Western blot analysis

Western blot analysis to check levels of phosphorylated p44/42 MAPK (Erk1/2), phosphorylated P38 MAPK, phosphorylated JNK, and phosphorylated STAT3 was performed as described in our previous study²⁸. To track NF-κB activation, the Active Motif North America Nuclear Extract Kit (Carlsbad, CA, USA) was applied to fractionate the nuclear and cytoplasmic proteins of HCT116 cells. Then, 15–30 µg of protein from each fraction was resolved on 12% sodium dodecyl sulfate-polyacrylamide gels, transferred to Immobilon^® PVDF membranes, and subjected to the rabbit polyclonal anti-P65 antibody and the rabbit polyclonal anti IκBα antibody (Santa Cruz Biotechnology). As a control for the protein loading, TATA-box binding protein (TBP; for the nuclear fraction) and β-actin (for the cytoplasmic fraction) levels were assessed.

Chromatin immunoprecipitation (CHIP) assay

HCT116 cells (5 × 10⁵) were cultured in 6 cm diameter Petri dishes in McCoy’s 5 A supplemented with 10% FBS for 24 h and then switched to 1% FBS supplemented McCoy’s 5 A media overnight. The cells were then treated with 10 mM metformin for 1 h and then 30 µM LCA for 1 h and 2 h. The cells were treated for 30 min at room temperature with 1% formaldehyde culture media, and then glycine was added to a final concentration of 0.125 M to block cross-linking. The cells were then washed in PBS, suspended in 1 ml swelling buffer (25 mM HEPES pH 7.8; 1.5 mM MgCl₂, 10 mM KCl, 0.1% NP-40, 1 mM DTT, 0.5 mM PMSF, and protease inhibitor cocktail), incubated 30 min on ice, and centrifuged to obtain nuclei. The nuclei were suspended in 500 µl sonication buffer (50 mM HEPES pH 7.9, 140 mM NaCl, 1 mM EDTA, 1% Triton X-100, 0.1% Na-deoxycholate, 0.1% SDS, 0.5 mM PMSF, and protease inhibitor cocktail) and then subjected to sonication (5 times) for 3 second pulses at 30% amplitude by a Sonics Vibra-Cell sonicator to shear chromatin into 200–1000 bp fragments. Then, 15 µg chromatin from each sample was diluted to 500 µl in sonication buffer and then cleared with a 20 µl A/G agarose 50% gel slurry for 2 h at 4 °C before incubation on a rocking platform with 5 µl NF-κB p65-specific rabbit antibody (Cell Signaling). The remaining 15 µg of sheared chromatin from each sample was saved and stored for later PCR analysis as input extracts for the CHIP assay. Incubation occurred for 2 h at 4 °C and continued overnight after the addition of 20 µl protein A/G-agarose slurry. Thereafter, the agarose pellets were washed with low-salt, high-salt, and LiCl buffers.
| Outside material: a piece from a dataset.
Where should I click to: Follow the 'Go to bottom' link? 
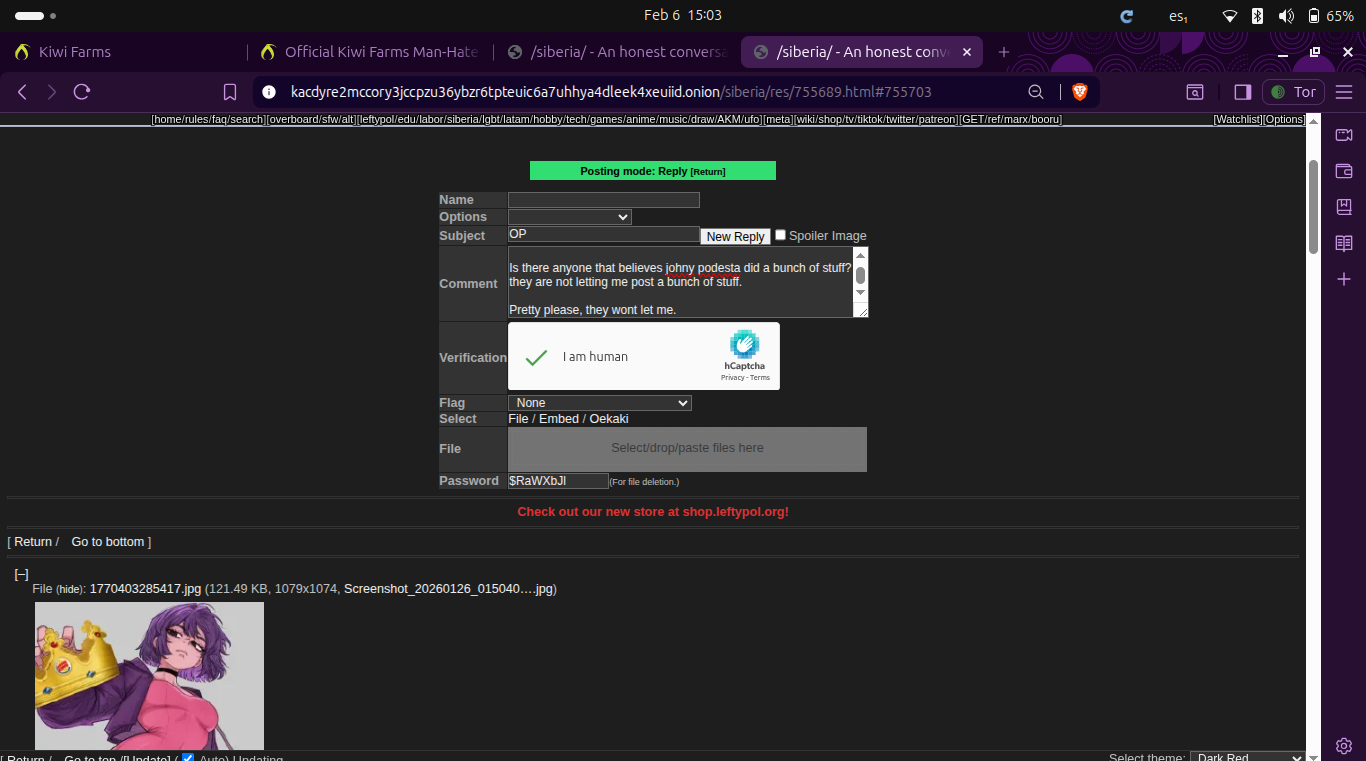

DNA/protein complexes were recovered from the pellets with elution buffer (50 mM Tris pH 8.0, 1 mM EDTA, 50 mM NaHCO₃ with 1% SDS, and 0.32 sucrose) at room temperature for 30 min. Then, the CHIP elutions and input extracts were incubated 5 h at 65 °C with 0.2 M NaCl for cross-link reversion. The samples were treated with RNase A and proteinase K, extracted with phenol/chloroform, and ethanol precipitated. The pelleted DNA was washed with 70% ethanol and dissolved in 20 µl deionized water. One microliter of the obtained DNA solutions was used for the PCR reactions to quantitate immunoprecipitated promoter fragments with a primer pair that amplifies the −178 bp to + 48 bp region on the IL-8 promoter, which contains the NF-κB binding site (forward: 5′-GGT ACC GAA AAC TTT CGT CA-3′; Reverse: 5′-CTC GAG CTA GAA AGC TTG TGT-3′).

Measuring intracellular hydrogen peroxide (H₂O₂)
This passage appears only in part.